**Collected data:**
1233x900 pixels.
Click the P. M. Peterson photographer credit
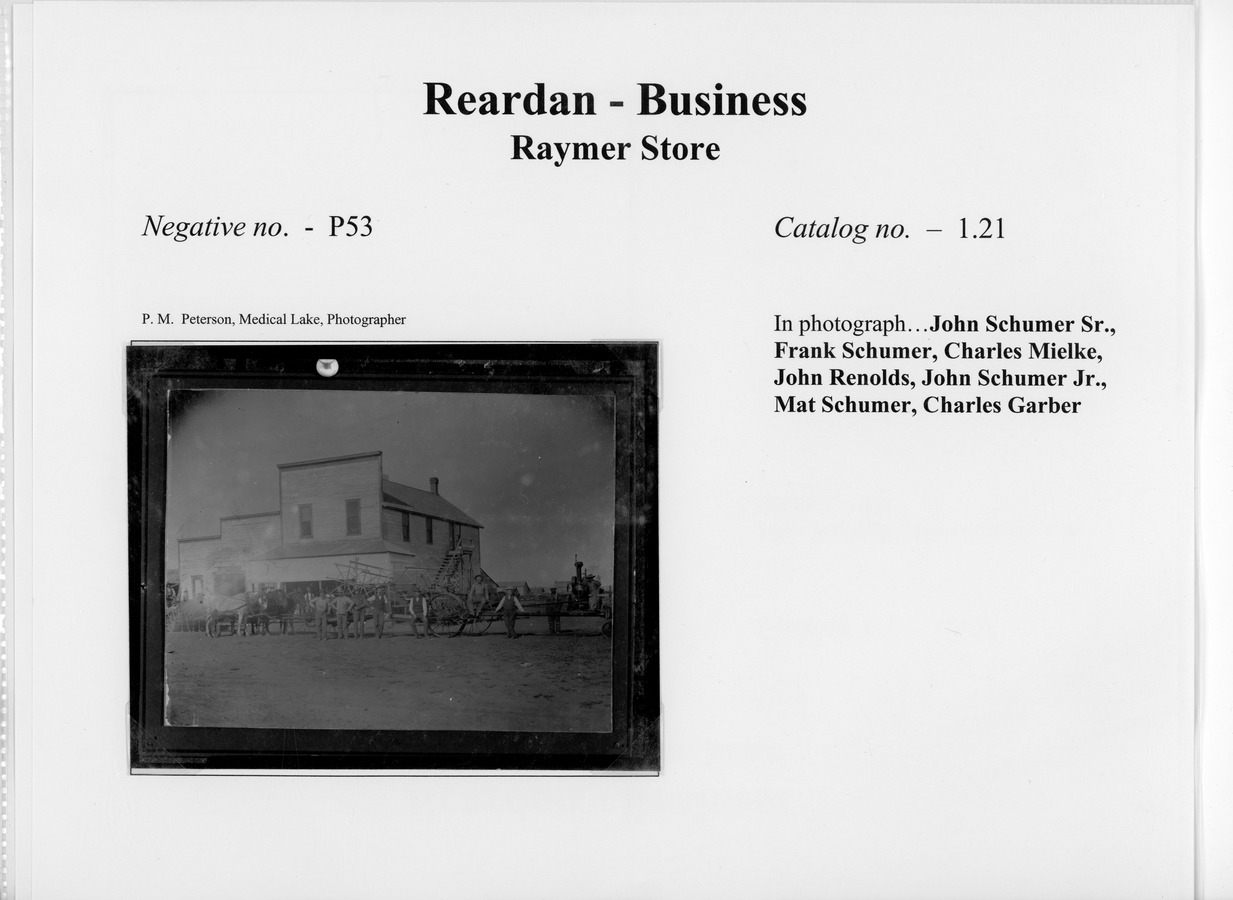click(x=273, y=320)
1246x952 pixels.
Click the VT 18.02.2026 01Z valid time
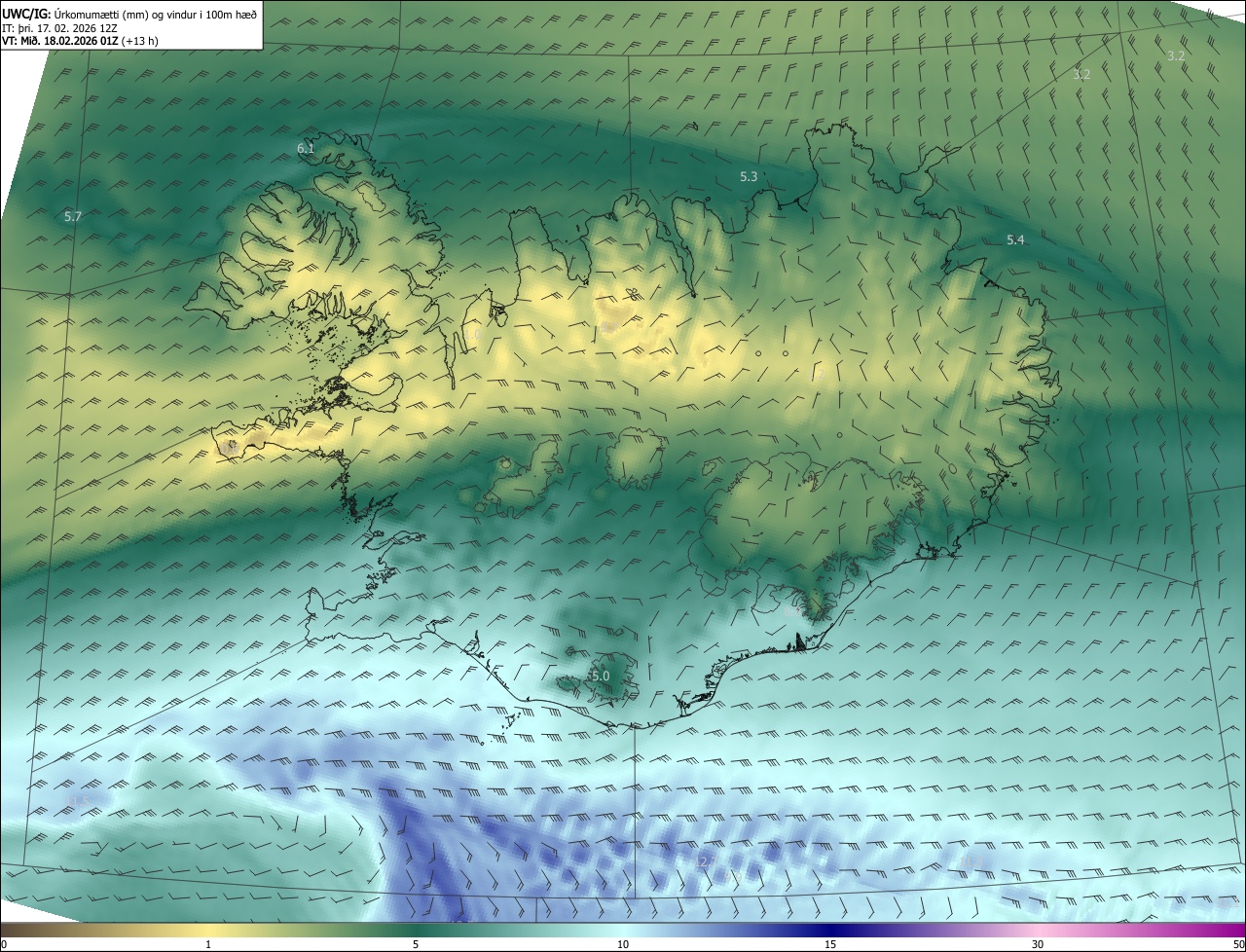coord(81,42)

**Problem to work on:**
Only the lines from the one containing "Click the P. M. Peterson photographer credit" through the end of the records above should be retyped, exactly as they stand, with any pictures left out.

**Written response:**
Click the P. M. Peterson photographer credit
click(x=273, y=320)
1246x952 pixels.
Click the VT 18.02.2026 01Z valid time
coord(81,42)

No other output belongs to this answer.